Whether climate change is here, on its way or non-existent, insurers have already accepted the need to prepare for it. But even as the industry confronts what might happen, it wants more certainty before fully embracing long-range changes in risk management, processes and procedures, Standard & Poor’s concluded in a new report.

“Many re/insurers are monitoring the possible implications of climate changes for their businesses as part of their emerging risk management,” the report by Credit Analyst Miroslav Petkov and others asserted.

The rating agency noted that a 2013 survey by the California insurance revealed significant climate change awareness and preparation based on the responses of 1,069 responding insurers and reinsurers. “However, even those that have invested the most in understanding the impact of climate change currently don’t explicitly allow for it in their pricing and modeling. One reason: They expect the impact will be felt only five or 10 years or more down the road,” the S&P report said.

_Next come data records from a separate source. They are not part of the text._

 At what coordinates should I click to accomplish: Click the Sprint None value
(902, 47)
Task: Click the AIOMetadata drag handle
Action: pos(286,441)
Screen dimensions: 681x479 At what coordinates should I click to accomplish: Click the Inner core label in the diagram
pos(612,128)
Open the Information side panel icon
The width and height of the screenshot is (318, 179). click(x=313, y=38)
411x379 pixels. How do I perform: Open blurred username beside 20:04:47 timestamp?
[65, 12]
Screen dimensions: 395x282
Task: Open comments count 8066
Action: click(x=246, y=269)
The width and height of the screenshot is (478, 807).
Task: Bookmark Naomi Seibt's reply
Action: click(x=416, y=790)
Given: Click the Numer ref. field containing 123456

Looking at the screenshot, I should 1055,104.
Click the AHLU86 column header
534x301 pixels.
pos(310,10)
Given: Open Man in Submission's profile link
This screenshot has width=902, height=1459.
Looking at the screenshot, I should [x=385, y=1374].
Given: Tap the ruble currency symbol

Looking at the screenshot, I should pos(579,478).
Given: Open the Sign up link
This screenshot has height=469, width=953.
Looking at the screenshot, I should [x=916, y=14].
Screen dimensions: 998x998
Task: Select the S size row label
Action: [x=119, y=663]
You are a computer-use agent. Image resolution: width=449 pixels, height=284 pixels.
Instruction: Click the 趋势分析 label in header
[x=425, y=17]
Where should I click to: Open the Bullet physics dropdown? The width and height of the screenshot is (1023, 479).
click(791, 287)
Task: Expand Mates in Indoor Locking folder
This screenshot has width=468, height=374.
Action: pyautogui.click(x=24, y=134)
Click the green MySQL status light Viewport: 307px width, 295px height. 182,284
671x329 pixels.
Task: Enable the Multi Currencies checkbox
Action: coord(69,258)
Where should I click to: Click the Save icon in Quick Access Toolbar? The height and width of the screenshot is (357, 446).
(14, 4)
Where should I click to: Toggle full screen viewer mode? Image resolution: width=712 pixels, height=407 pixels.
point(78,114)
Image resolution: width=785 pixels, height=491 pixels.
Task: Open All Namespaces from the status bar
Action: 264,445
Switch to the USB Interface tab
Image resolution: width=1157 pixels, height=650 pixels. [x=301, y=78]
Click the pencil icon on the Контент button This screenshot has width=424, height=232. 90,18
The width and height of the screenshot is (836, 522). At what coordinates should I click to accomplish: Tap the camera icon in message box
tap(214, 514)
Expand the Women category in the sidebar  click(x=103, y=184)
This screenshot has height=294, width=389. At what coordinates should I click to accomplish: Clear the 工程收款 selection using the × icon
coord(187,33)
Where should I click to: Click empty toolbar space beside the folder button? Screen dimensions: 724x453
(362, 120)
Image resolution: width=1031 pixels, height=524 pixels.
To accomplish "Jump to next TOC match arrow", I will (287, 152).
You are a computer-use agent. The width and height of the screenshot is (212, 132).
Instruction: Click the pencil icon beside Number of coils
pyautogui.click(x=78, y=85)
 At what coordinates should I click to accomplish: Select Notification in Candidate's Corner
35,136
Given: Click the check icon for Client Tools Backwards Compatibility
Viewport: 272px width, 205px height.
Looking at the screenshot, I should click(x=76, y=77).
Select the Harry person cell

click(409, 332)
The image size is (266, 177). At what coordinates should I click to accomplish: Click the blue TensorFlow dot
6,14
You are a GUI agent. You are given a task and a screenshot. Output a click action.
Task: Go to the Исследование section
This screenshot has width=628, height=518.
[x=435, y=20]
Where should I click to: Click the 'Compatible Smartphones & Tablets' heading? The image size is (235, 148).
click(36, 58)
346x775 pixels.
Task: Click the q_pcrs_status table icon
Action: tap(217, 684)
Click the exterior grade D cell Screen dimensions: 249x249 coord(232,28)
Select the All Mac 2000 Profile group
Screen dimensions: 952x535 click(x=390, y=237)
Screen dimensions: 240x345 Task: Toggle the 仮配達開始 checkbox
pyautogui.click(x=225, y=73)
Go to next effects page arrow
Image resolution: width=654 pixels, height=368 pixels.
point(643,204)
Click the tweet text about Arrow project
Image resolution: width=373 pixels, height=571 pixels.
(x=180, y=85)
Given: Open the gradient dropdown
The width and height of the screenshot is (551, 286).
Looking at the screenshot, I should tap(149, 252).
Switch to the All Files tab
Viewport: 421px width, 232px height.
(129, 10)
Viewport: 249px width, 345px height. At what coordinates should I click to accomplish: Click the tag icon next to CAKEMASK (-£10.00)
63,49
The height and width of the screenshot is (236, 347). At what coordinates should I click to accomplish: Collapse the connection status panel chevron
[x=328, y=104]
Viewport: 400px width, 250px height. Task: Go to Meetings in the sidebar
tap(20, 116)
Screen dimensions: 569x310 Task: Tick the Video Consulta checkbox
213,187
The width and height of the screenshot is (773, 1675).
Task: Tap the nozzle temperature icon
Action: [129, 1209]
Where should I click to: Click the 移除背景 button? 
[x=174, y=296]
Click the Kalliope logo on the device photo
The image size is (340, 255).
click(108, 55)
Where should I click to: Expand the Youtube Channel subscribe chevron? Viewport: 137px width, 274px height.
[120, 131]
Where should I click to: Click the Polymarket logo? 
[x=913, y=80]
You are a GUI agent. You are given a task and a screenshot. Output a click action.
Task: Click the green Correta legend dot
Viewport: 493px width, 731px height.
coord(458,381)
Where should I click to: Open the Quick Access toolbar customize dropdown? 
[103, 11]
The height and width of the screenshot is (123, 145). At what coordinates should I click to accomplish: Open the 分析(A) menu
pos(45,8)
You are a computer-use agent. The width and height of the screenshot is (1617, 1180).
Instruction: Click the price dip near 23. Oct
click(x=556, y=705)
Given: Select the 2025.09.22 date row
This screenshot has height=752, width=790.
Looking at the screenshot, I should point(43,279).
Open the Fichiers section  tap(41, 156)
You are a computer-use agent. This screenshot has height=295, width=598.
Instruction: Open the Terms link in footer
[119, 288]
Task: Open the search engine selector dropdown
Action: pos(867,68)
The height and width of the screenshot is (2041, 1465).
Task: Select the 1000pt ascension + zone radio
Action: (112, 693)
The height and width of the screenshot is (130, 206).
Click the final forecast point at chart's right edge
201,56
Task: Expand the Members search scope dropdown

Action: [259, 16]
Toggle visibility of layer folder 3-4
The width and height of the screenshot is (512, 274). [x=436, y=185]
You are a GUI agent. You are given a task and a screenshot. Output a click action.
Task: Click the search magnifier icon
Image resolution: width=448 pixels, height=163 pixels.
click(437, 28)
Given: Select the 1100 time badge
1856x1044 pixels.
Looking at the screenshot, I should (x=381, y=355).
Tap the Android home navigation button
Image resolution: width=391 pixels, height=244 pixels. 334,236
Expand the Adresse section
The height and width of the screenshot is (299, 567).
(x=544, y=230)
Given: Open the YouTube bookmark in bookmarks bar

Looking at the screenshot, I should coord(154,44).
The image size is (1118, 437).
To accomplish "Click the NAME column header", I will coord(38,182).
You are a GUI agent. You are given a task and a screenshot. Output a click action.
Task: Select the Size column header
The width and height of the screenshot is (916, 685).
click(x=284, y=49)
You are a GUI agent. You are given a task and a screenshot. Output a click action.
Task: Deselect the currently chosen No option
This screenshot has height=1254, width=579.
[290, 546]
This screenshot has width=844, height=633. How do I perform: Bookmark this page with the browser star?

Standard & Poor’s Petkov wrote that the rating agency agreed with industry views that “if climate change is happening, it may have a widespread impact in the long term, but isn’t likely to contribute to the size of the weather-related claims the industry expects in the next few years at least.”

He added that S&P sees non-life insurance businesses, based on yearly contracts, being well positioned to factor in climate change-related costs on a gradual basis as they emerge. Insurers and reinsurers have processes in place already, S&P said, to adjust premiums for any gradual increases in weather related claims.

The report also said that the rating agency doesn’t expect climate change per se to have a ratings impact over the next three to five years, “unless it causes a sudden increase in the number and magnitude of extreme events.”

While consensus on climate change remains elusive, volatile weather is getting more frequent, whether or not there are climate change connections. That means loss volatility may be rising for both insurers and reinsurers. Still, Petkov said, the details aren’t fully known and insurers want certainty before embracing more elaborate climate change preparations.

“Some scientists believe that climate change may lead to an increase in both the size and frequency of extreme events,” the report said. “However, due to the complexity of climate systems, there is significant uncertainty about the exact impact. Until a consensus emerges, we don’t expect the industry to directly allow for the impact of climate change.”

That said, S&P pointed out that it supported insurers and reinsurers that make an effort to model for climate change, even with the uncertainties that remain.

“Disregarding the possible impact of climate change may lead re/insurers to accept higher catastrophic risk than their risk appetite would usually allow,” the report concluded. “This could result in large losses and capital depletion if it turns out that climate change is indeed increasing the likelihood of extreme events.”